Task details:
Write back every entry exactly as it reads, with the pictures left behind.

(Stored items)
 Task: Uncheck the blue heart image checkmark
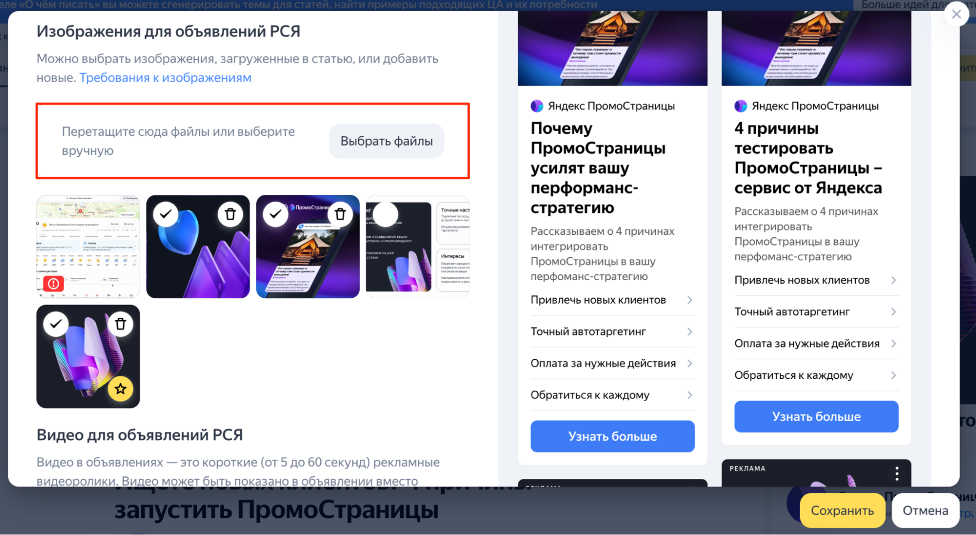(166, 214)
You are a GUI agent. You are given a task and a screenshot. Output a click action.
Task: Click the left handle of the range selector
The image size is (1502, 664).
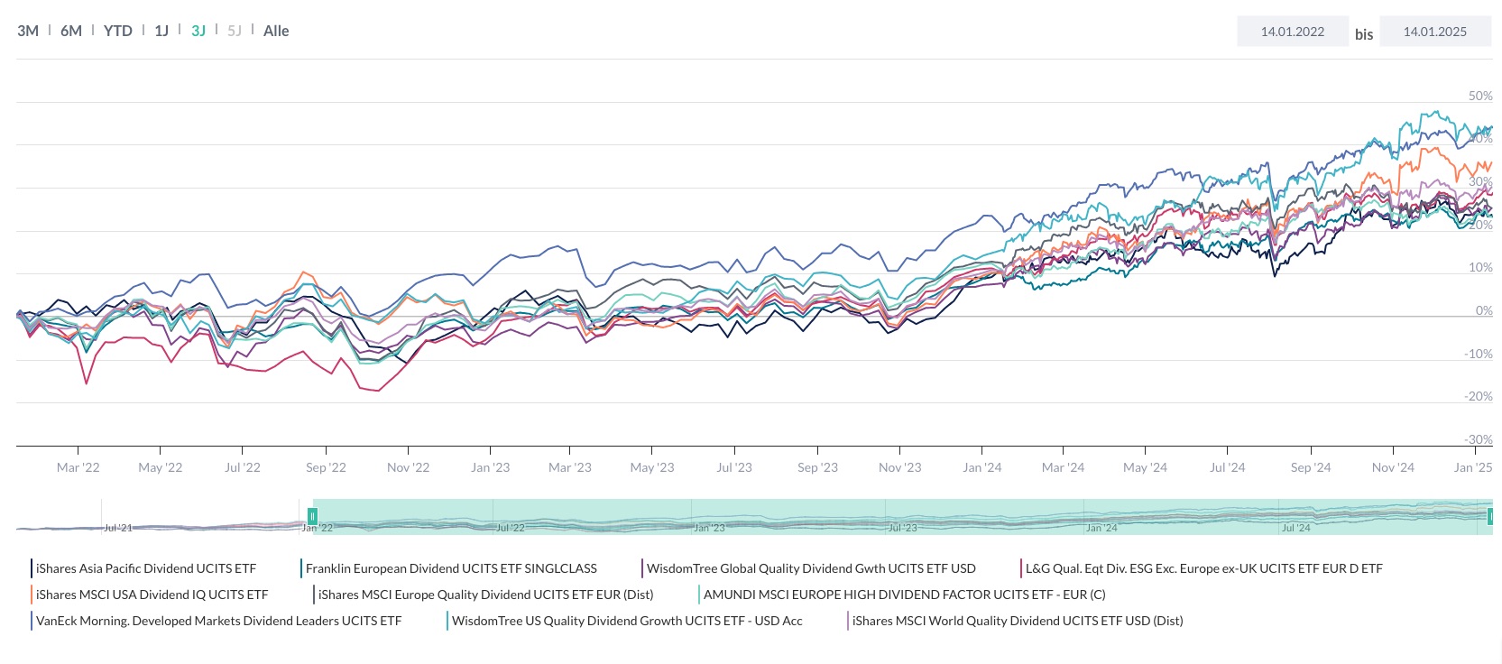(310, 516)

Response to the exercise:
 Task: Uncheck the blue heart image checkmark
(166, 214)
You are a GUI agent. You are given a task and a screenshot. Output a click action.
Task: Click the left handle of the range selector
The image size is (1502, 664).
(310, 516)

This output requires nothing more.